My Mister was that guy I’d never been able to work it out with—after dating briefly in high school, it became a constant cycle of one of us falling in love with the other while one and or both of us was in a committed relationship. We fought with blood lust and a ruthlessness when we were around each other for more than a few hours. We would push each other’s buttons until we were ready to break the barrier of physical violence, and then we’d fuck like angry cats. This passion—this deep, seething need for each other that evolved into clawing, raging fights cats at the slightest spark—made our love as toxic as it was intense. The times we connected that weekend in the hotel (or fucked, or had sex, whatever) were the only times I can ever truly say I “made love,” and I hate that fucking term. To this day, I have yet to meet someone who is as quick-witted, cold-hearted, sentimental, hilarious, and capable of eliciting such madness within me. Anthony, I miss you.

An old fuck buddy was fond of saying, “You are who you are in bed.” Crass though it may be, it’s only become more true throughout the years. But, then again, he had chlamydia, so, you know…win some, lose some. As an adult, sex has turned into another language for me. It’s a way to discover Truths about people you’d never be able to learn any other way. (“Are they really a giving person? Do you hold their full attention?
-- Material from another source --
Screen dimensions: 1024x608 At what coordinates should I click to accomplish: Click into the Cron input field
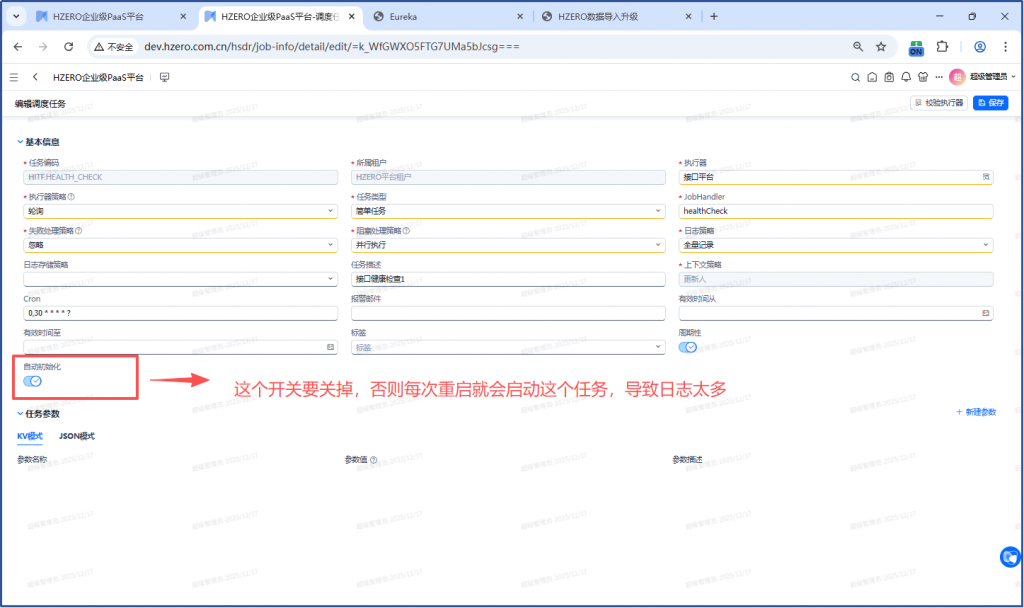tap(180, 313)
Can they laugh things off, or do they take themselves too seriously? What do their fake boobs feel like—oh…kinda crunchy…gross.”) Sex enables people to discover things about each other at a rate that is rivaled only by being stranded on a deserted island together—or locked in a puzzle from Saw. Apart from seeing them naked—which is in itself a pretty rad thing—you get to experience that person in a way that almost no one else does. You experience their flaws and insecurities from ground-level, and you can choose to alleviate or contribute to them. It’s a god-damn mind-trip—an empowering, addictive experience, compounded exponentially in those last few moments before climax, when you wrap your legs around your partner and tell them how much you need them—in flesh and in heart—when you make them feel more wanted right in that moment than they have ever felt. It’s a way for you to show a little bit of good in the world, by being very, very bad.